Rambo said she used to overhear men say that women left the industry because “‘the work is just too hard, too dirty,’ which is nonsense.” She said that women often take on jobs like domestic work and caretaking, which are physically rigorous but pay less on average than construction. According to the Economic Policy Institute, women make up about 91.5 percent of all domestic workers in the United States. According to the Bureau of Labor Statistics’ 2020 data, the average annual income for a housekeeper is $28,010; it’s $51,370 for a sheet metal worker.
The jump in income between construction work and jobs more widely available to women made a significant difference for Lisa Guzman, 46, a third-year carpenter apprentice with Local Union 58 in Chicago. She was a sales manager for 17 years until she was laid off. She didn’t have a college degree and said that other jobs she looked at “paid pennies compared to what I was making before.”
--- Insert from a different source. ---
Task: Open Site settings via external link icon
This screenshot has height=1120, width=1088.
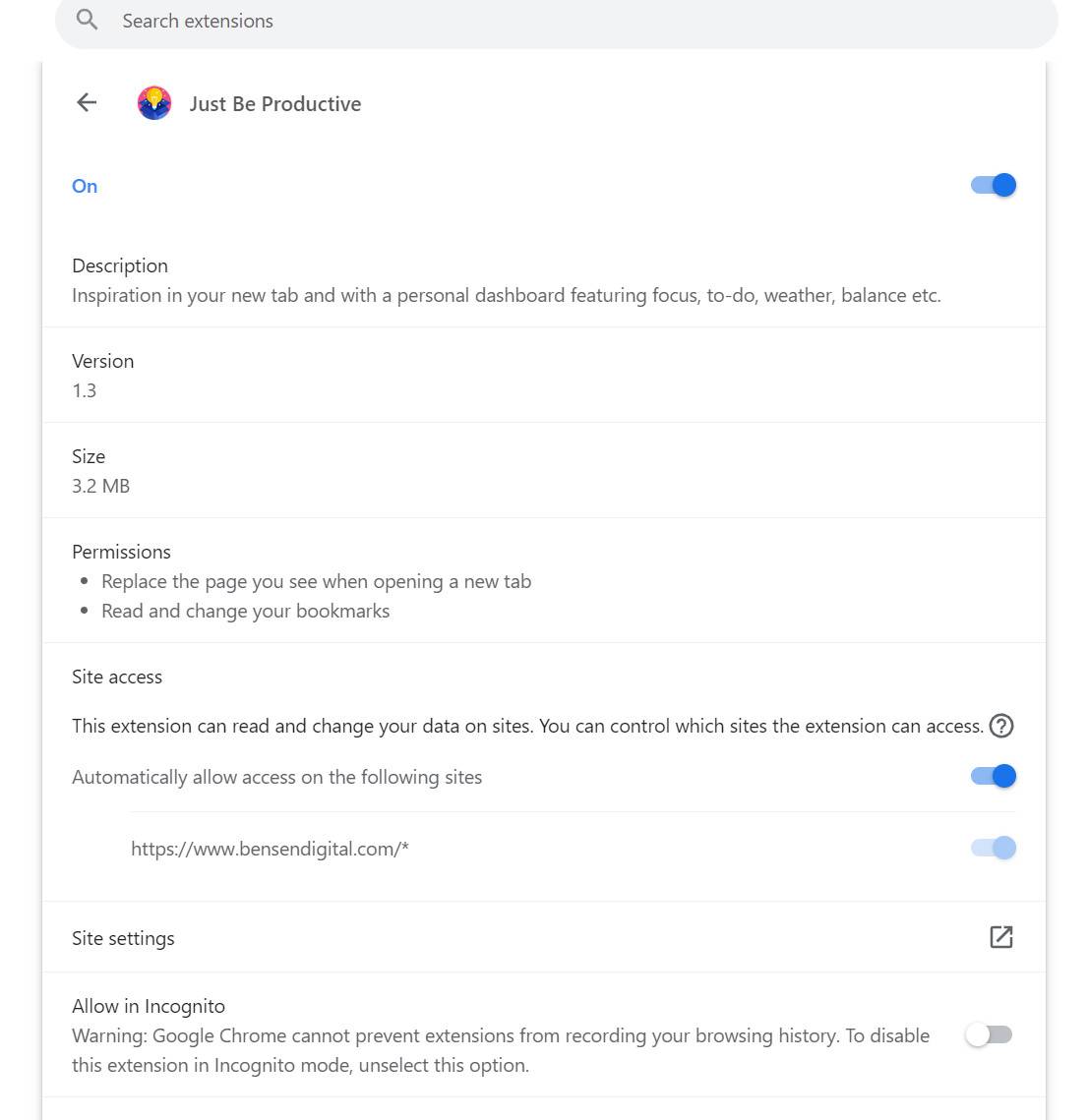Action: [1000, 937]
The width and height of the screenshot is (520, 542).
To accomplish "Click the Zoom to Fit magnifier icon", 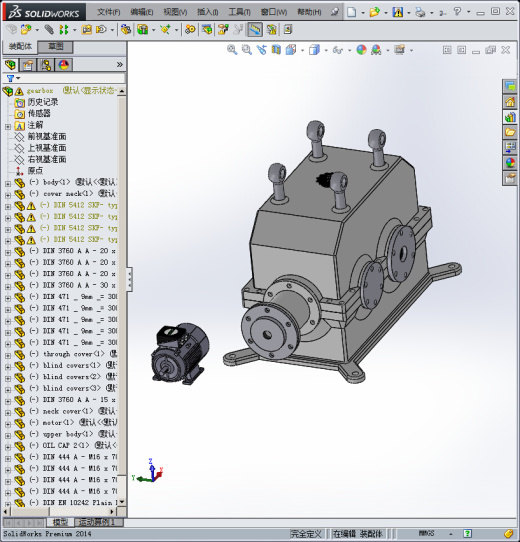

As a single mother, Guzman needed to be financially stable, so she thought about going back to school, but couldn’t justify the debt. Her construction apprenticeship pays throughout the program, increasing income with every year, and provides health insurance after 500 hours of work experience. As a result, the apprenticeship was a financial solution for her family.
“I often tell people, ‘Sometimes you’re still not sure what you want to be when you grow up,” said Guzman. “I’ve never been happier doing a job.”